* _To do_: Could the lines from the start of the data through the line with "Given: Expand the row arrow for 1 - 稍感乏力" be set down exactly, with no pictures among them?

* _Pixel coordinate grounding data_:
=== Section Start ===

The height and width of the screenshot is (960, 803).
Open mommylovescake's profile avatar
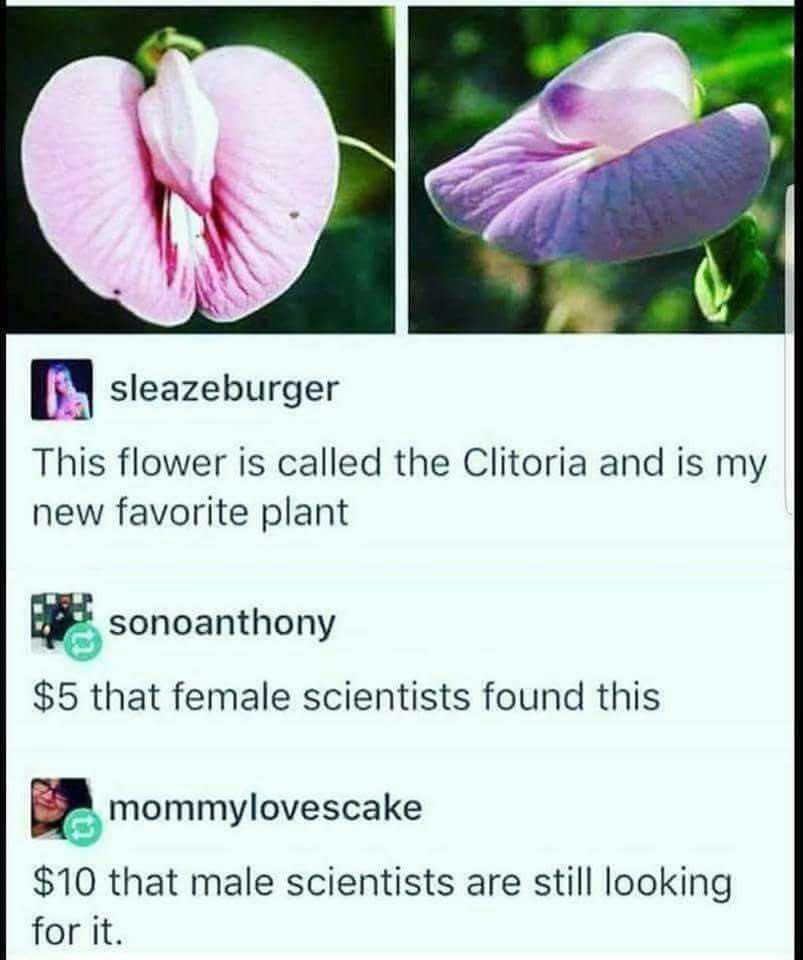pyautogui.click(x=61, y=809)
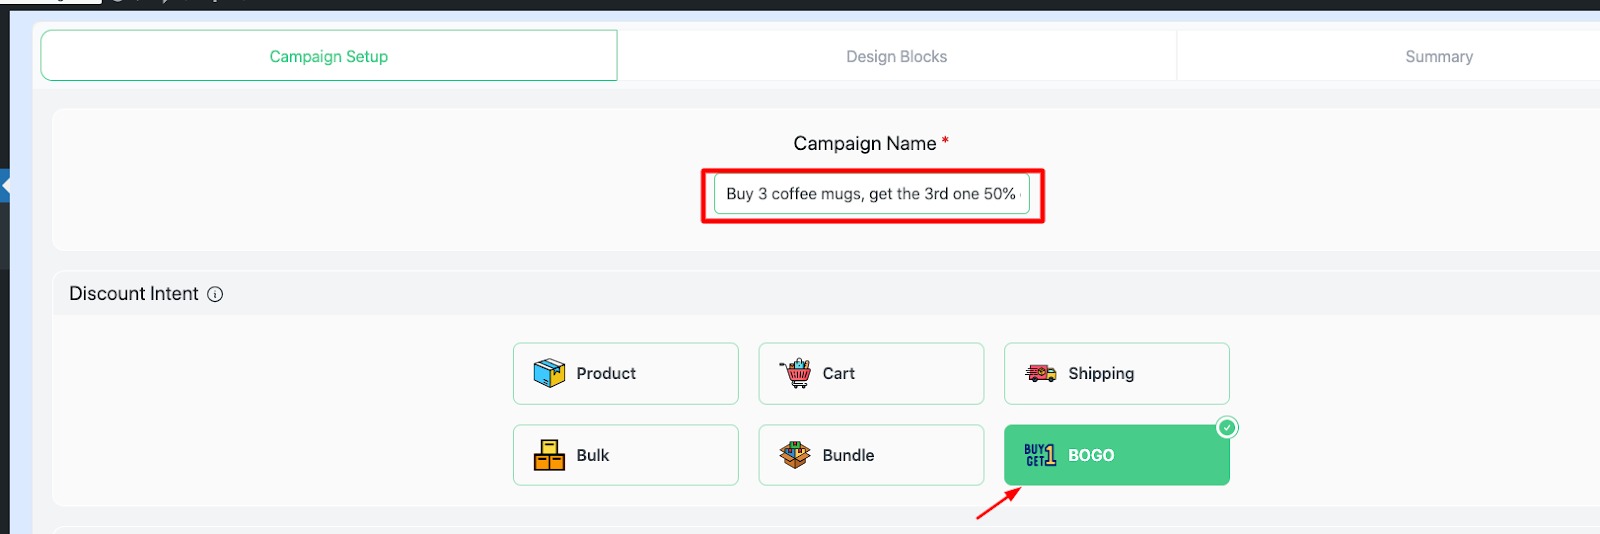This screenshot has width=1600, height=534.
Task: Choose the Cart discount intent option
Action: point(871,374)
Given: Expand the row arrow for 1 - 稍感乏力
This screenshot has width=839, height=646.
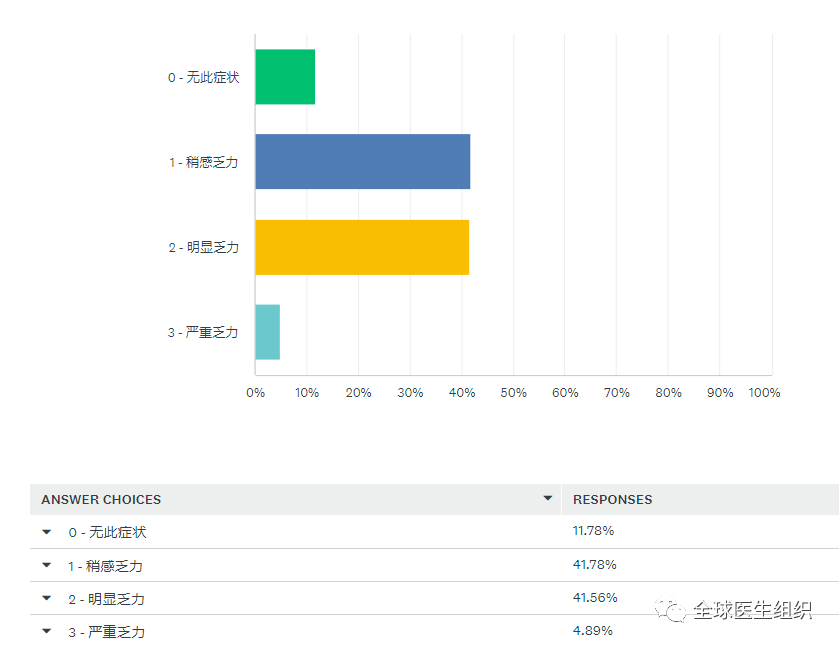Looking at the screenshot, I should [46, 565].
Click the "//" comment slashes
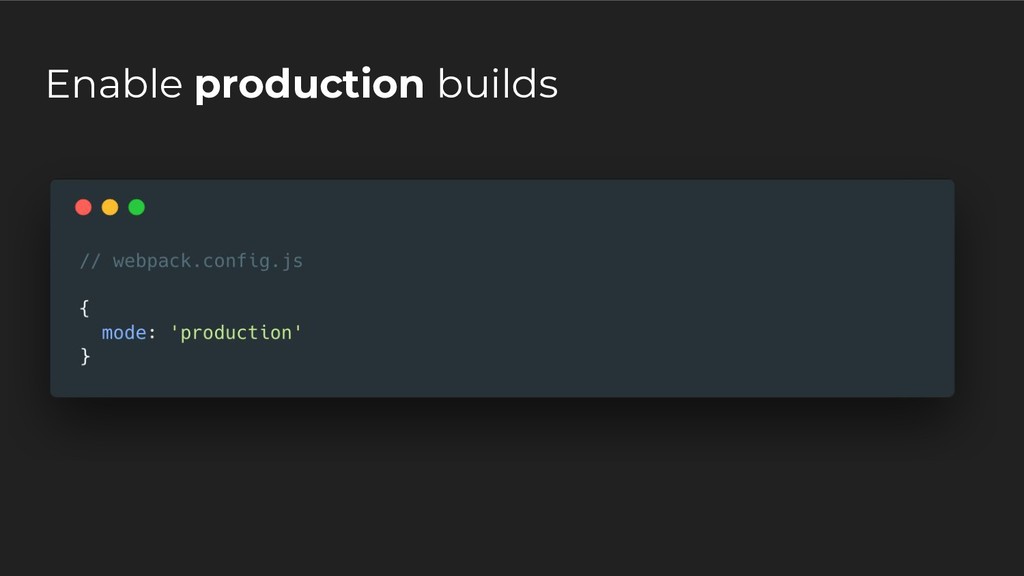This screenshot has height=576, width=1024. 90,261
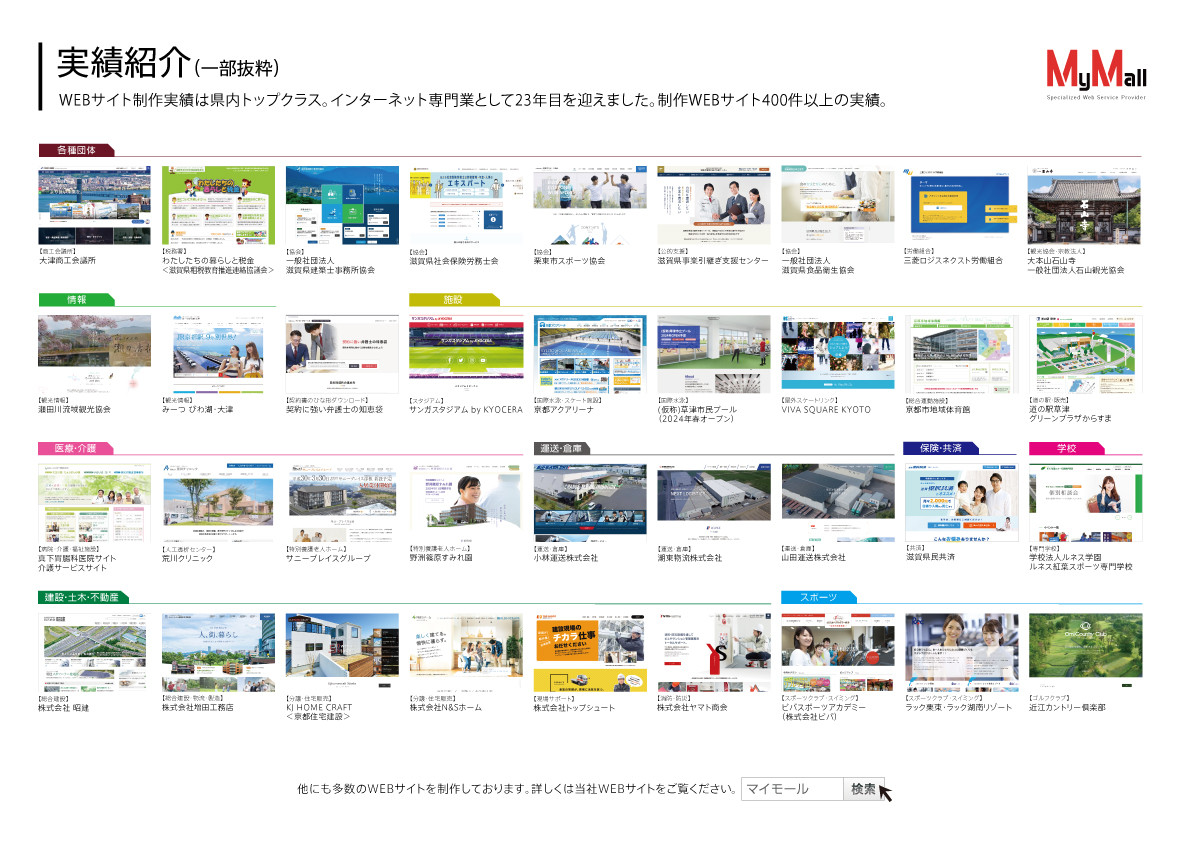The width and height of the screenshot is (1191, 842).
Task: View the 小林運送株式会社 site thumbnail
Action: 591,500
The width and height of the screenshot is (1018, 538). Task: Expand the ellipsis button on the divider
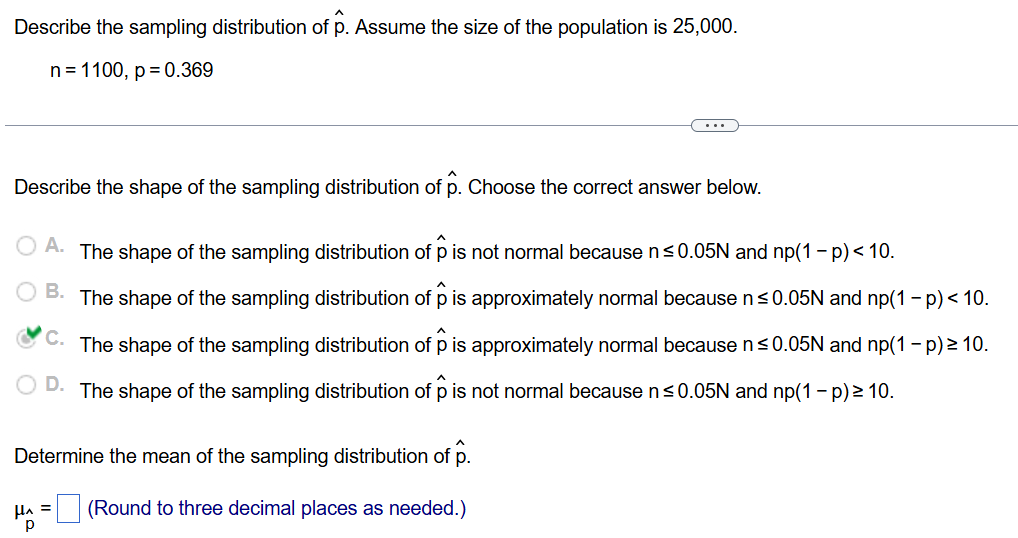click(x=714, y=125)
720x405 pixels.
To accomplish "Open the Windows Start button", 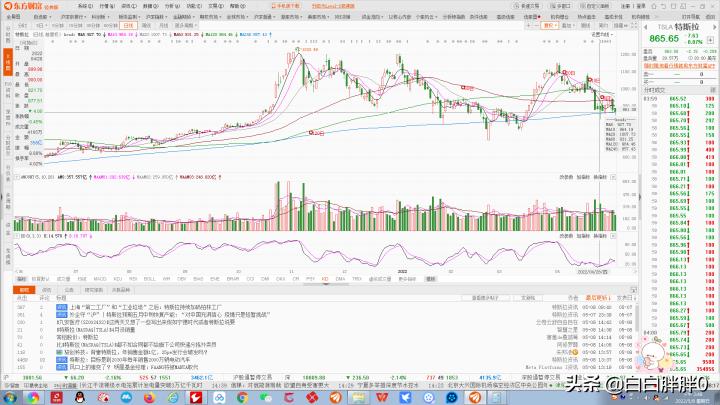I will click(8, 398).
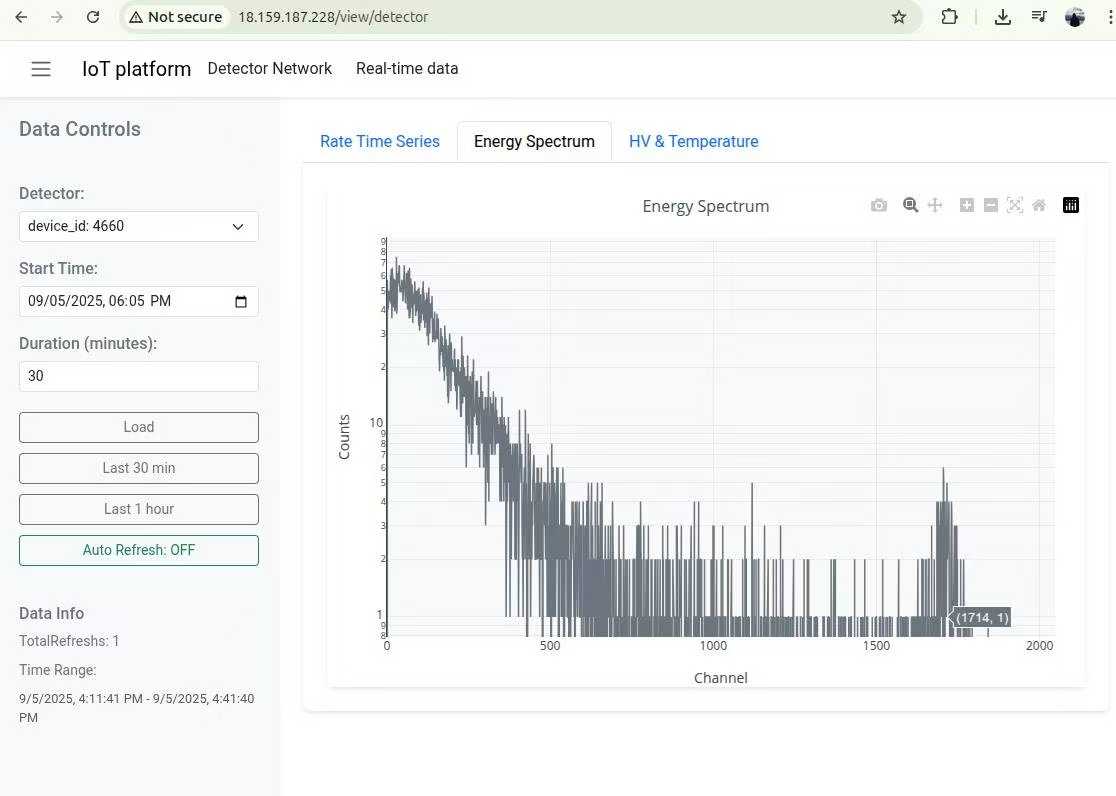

=== Section End ===

* _Finished task_:
The height and width of the screenshot is (960, 803).
Open mommylovescake's profile avatar
pyautogui.click(x=61, y=809)
This screenshot has width=1600, height=534.
Task: Choose the Cart discount intent option
Action: point(871,374)
Given: Expand the row arrow for 1 - 稍感乏力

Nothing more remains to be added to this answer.